Ingroia evidenzia anche un ulteriore aspetto: "E' stata fatta una legge delega, e si suppone quindi che affronterà un lunghissimo dibattito parlamentare. Insomma, ancora una volta mi pare che, in generale, di fronte ai cittadini disorientati che perdono fiducia nella magistratura, la politica aveva un’ottima occasione per riconquistarsi un po’ di fiducia e invece rischia di perderne altrettanta". Subito dopo l’ex pm definisce "positiva e auspicabile" il punto della riforma che prevede che chi è stato al Csm non possa ricoprire incarichi direttivi per i quattro anni successivi, e giudica "una buona norma, che si attendeva da tempo, quella relativa alle cosiddette 'porte girevoli', nel senso che una volta che entri in Parlamento non puoi tornare a fare il magistrato".

Ma Ingroia fa anche notare che "oggi il Parlamento è pieno di parlamentari che sono magistrati in aspettativa, e allora che si fa con quelli che lo sono ancora?
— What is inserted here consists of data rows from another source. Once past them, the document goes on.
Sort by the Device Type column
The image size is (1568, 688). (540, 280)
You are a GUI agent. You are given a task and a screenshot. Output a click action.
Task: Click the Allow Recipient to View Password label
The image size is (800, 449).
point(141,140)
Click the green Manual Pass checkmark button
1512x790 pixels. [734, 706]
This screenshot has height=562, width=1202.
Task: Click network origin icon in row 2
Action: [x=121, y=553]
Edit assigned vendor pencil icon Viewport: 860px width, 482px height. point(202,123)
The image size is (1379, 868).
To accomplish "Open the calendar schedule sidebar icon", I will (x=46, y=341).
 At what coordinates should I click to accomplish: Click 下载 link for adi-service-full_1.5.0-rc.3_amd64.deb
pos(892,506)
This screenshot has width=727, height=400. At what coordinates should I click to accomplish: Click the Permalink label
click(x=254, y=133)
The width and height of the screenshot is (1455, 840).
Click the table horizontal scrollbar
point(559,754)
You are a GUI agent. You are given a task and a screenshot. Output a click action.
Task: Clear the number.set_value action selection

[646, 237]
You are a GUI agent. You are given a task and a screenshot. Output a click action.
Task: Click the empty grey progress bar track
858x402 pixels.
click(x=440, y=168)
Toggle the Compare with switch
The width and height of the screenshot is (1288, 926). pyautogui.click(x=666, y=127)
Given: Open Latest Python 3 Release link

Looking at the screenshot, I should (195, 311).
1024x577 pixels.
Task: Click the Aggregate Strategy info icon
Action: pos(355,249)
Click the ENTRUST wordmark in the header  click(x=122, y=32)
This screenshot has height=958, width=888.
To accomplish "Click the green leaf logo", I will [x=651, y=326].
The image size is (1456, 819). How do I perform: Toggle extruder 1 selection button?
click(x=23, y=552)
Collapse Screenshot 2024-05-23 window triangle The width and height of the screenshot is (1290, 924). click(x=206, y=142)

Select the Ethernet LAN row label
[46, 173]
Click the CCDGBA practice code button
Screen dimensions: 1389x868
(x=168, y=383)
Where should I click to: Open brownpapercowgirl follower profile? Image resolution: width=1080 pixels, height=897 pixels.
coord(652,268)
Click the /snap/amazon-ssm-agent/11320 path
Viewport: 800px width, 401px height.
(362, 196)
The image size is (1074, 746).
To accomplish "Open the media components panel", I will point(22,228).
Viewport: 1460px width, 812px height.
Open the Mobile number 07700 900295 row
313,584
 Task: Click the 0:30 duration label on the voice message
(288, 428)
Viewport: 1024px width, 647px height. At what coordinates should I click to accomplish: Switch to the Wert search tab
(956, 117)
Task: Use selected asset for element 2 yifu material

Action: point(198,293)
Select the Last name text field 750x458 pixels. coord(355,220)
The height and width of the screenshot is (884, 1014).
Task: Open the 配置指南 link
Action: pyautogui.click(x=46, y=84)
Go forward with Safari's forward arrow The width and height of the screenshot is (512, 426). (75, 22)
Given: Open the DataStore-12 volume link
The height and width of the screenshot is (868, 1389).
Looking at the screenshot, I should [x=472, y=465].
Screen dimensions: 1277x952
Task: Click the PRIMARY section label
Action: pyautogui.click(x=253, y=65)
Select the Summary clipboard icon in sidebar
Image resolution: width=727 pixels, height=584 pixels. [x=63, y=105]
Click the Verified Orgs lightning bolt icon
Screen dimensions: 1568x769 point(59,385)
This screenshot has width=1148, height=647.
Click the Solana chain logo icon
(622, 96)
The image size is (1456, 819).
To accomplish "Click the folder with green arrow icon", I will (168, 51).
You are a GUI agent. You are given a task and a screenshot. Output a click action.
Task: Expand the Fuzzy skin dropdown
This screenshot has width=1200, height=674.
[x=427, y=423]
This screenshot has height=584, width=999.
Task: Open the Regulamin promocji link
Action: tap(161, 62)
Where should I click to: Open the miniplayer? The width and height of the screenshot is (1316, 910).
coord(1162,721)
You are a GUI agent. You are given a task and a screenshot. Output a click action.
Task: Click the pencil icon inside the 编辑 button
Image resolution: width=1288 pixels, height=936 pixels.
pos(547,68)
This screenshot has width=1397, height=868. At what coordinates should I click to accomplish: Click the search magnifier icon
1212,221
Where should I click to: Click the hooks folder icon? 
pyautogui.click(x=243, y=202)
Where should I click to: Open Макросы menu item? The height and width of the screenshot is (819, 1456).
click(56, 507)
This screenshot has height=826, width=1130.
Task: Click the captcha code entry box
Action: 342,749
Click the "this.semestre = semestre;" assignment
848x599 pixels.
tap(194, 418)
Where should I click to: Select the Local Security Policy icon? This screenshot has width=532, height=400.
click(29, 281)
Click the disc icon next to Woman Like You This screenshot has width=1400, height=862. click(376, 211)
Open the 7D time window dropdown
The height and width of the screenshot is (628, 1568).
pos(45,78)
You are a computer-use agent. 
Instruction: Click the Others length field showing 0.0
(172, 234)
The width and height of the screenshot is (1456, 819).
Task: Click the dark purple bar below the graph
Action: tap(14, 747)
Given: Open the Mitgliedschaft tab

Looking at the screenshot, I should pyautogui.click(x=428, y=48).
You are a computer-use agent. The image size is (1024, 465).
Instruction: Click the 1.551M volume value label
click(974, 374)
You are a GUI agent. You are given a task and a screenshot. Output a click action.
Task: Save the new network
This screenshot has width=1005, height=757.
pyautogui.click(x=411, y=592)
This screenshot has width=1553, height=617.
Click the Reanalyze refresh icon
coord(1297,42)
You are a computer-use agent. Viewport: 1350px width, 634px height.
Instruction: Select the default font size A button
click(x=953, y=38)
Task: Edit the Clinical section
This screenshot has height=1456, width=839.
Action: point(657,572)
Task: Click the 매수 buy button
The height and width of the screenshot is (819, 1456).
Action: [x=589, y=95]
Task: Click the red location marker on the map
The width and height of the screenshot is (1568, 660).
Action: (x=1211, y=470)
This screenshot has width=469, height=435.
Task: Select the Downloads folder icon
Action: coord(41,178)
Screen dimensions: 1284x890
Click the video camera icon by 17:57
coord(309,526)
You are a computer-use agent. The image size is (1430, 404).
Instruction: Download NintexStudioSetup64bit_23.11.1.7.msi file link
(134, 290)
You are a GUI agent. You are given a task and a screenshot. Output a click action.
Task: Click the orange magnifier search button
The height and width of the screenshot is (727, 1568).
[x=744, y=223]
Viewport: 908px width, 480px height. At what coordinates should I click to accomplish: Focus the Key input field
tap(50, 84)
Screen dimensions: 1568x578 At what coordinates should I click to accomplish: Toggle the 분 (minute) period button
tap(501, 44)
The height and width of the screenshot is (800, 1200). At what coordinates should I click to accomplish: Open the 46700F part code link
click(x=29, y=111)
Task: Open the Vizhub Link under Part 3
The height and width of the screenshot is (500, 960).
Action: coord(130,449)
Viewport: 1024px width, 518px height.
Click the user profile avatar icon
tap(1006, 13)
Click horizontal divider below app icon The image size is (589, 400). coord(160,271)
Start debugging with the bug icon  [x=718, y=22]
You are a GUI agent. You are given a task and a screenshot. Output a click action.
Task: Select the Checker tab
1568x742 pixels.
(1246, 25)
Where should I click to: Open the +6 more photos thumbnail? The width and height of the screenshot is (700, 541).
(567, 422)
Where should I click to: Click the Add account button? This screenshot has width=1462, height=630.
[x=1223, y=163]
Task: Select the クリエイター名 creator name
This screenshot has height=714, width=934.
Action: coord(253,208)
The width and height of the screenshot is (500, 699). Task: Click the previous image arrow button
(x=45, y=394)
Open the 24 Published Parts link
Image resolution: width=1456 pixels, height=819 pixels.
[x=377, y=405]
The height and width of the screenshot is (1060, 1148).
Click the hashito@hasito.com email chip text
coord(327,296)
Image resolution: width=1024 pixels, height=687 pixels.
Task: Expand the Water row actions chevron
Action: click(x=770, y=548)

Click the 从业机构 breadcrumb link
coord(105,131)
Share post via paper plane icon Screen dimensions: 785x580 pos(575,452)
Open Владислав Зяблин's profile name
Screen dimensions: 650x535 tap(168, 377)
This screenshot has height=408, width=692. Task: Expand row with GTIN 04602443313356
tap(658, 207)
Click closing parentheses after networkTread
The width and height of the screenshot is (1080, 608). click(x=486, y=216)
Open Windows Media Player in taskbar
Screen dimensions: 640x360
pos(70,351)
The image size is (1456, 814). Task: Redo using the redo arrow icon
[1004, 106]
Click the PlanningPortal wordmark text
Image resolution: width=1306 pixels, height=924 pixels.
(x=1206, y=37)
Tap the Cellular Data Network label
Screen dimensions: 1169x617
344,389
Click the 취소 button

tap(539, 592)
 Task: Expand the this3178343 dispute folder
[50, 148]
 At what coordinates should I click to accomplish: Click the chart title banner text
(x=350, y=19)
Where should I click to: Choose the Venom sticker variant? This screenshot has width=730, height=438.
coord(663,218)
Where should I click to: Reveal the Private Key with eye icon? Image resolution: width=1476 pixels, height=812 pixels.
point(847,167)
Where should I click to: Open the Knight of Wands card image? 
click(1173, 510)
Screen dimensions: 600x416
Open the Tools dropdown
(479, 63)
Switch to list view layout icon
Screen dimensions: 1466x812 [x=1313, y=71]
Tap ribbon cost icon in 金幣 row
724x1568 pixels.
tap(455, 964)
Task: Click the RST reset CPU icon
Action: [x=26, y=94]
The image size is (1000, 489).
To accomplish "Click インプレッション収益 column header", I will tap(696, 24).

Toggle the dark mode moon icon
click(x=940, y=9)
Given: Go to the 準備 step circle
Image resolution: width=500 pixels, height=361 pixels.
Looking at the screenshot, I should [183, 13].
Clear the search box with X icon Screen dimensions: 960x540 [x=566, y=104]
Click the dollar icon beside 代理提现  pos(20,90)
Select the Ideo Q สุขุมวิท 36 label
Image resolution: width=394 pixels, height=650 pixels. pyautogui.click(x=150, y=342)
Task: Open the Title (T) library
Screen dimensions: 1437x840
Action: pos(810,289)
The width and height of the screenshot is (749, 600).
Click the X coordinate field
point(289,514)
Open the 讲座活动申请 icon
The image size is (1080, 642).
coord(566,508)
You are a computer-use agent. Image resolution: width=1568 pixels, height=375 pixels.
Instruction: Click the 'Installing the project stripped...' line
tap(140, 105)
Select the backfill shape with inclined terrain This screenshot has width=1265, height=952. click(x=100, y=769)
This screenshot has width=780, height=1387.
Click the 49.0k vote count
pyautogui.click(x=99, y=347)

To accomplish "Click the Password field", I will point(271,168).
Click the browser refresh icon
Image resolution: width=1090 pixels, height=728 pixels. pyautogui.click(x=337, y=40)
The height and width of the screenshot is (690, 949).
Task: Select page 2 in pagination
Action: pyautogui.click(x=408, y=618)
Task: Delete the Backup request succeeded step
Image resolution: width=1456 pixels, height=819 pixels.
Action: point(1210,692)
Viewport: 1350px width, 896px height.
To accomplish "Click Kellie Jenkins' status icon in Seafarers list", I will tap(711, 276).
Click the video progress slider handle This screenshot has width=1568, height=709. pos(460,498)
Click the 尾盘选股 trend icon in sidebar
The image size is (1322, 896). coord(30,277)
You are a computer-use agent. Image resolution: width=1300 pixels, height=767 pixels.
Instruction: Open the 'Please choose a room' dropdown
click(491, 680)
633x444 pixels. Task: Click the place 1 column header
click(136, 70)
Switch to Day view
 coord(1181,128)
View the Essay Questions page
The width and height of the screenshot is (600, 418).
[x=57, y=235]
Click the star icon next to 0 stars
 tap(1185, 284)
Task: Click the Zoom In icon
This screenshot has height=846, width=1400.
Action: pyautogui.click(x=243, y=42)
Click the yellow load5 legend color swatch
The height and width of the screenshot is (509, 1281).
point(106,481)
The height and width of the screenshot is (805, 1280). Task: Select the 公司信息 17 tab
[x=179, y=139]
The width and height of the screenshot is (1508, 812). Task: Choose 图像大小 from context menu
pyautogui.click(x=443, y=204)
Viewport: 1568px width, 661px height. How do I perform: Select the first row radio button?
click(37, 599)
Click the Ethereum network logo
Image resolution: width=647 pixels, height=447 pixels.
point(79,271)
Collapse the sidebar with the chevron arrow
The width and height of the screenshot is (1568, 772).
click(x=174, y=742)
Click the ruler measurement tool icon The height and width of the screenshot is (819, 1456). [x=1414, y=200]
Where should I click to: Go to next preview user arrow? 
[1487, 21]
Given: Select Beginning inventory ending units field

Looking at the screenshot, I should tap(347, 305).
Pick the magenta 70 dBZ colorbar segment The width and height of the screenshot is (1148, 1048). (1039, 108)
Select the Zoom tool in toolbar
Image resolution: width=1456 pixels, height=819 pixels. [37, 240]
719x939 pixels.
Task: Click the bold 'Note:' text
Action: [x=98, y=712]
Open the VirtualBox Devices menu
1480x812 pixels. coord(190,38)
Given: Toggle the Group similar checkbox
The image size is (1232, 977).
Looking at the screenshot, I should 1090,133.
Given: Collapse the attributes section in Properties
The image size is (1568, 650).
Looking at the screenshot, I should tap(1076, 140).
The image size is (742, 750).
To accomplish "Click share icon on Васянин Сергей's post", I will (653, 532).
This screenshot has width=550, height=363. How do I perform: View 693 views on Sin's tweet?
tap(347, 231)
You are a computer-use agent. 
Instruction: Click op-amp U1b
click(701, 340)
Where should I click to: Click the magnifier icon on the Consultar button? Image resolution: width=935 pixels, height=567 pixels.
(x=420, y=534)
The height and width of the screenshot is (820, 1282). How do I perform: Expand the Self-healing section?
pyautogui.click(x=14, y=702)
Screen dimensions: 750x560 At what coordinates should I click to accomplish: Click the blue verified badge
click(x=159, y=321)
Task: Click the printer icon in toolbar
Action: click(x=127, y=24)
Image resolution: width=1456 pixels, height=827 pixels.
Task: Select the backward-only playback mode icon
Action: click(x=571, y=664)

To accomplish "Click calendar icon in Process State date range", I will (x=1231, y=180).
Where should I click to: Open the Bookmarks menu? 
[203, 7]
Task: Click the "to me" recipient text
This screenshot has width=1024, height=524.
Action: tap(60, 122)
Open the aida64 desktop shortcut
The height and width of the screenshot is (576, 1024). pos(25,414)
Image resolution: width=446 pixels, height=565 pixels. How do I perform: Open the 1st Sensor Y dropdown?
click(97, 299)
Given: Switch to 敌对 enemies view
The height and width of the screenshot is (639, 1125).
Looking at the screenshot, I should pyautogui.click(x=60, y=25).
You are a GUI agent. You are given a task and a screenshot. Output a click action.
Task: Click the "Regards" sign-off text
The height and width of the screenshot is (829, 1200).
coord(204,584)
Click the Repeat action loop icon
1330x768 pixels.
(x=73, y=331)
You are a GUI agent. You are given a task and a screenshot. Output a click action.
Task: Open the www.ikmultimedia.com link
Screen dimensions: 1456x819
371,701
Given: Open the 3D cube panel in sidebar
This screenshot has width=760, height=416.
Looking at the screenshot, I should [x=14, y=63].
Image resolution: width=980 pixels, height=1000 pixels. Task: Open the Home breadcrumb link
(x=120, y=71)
Immagino che la norma disciplini per il futuro, con il rischio di aver determinato dei privilegiati che mantengono il privilegio e altri che invece, giustamente, non avranno questa opportunità. Forse bisognerebbe dare un termine massimo per gli attuali parlamentari, o comunque che ricoprono cariche politiche, affinché entro una certa data scelgano un’opzione: o si dimettono dalla magistratura o si dimettono dall’incarico politico".